The risk to the BNPL companies could come from delinquencies getting out of hand

Elaine Koh

“The risk to the BNPL companies could come from delinquencies getting out of hand, which are not adequately compensated by the offsetting fees,” Ms Koh says. “This will reduce their cash collections and cash flow, and may call into question their consumer targeting and underwriting models. Ultimately, this could dent investor confidence.” 

“The underwriting of the loans has been very poor,” Mr Megens adds. “Fintechs have not shown to have any advantage in underwriting. In fact, the opposite seems to be true with default rates at venture-funded BNPL businesses rising sharply compared with traditional banks consumer credit loan books.

“Banks have rigorous underwriting standards that have been tested over decades and through economic cycles. The issues may not be in BNPL as a product itself, but rather who is actually providing this product and what their experience and incentives are.”

Even the largest BNPL providers are facing financial hardships. Klarna reported a net loss of SKr6.2bn ($608m) for the first half of 2022, compared with SKr1.4bn the previous year. The company also announced two rounds of job cuts during 2022, reducing its global workforce by 10% in May 2022, before a second round in September 2022. 
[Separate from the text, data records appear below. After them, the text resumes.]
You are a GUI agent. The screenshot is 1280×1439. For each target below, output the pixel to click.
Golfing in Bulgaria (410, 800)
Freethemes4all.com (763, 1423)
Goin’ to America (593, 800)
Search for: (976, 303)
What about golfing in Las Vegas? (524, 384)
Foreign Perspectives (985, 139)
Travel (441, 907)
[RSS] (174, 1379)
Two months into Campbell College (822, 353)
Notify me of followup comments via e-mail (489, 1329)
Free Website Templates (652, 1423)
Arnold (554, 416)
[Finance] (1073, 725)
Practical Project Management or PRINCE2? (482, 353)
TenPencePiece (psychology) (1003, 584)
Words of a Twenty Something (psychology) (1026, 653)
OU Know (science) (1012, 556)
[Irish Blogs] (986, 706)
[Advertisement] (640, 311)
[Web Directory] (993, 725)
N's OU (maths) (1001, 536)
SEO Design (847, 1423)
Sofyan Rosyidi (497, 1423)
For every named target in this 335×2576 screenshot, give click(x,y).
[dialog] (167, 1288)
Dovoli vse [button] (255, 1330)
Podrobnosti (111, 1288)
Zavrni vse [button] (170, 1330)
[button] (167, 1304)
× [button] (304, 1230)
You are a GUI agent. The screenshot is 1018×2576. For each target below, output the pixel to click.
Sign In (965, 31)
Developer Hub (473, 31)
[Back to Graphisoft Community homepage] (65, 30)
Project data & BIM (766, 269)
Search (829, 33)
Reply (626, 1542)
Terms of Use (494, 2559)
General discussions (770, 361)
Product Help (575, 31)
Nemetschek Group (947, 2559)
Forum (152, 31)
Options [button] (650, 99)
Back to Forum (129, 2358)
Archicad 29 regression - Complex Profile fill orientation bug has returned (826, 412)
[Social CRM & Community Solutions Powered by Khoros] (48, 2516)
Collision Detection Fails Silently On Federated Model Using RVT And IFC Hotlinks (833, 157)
“If you look at the reports of the likes of Klarna, Afterpay and Affirm, you see the reason they do not make profits is their expenses,” Mr Dinga says. “A big chunk of revenue is eaten up by the operating costs.

“Secondly, there is the cost of credit losses. As they gain market share, the losses also increase. And now we have the issues around inflation. If a provider is financing their operations through loans, when interest rates are low it is easy to finance as they borrow for very little, give the funds to customers, and charge a fee to merchants which should cover the costs. But if there are defaults or the losses increase, it becomes more difficult to generate profit. The revenue model is under pressure due to inflation.”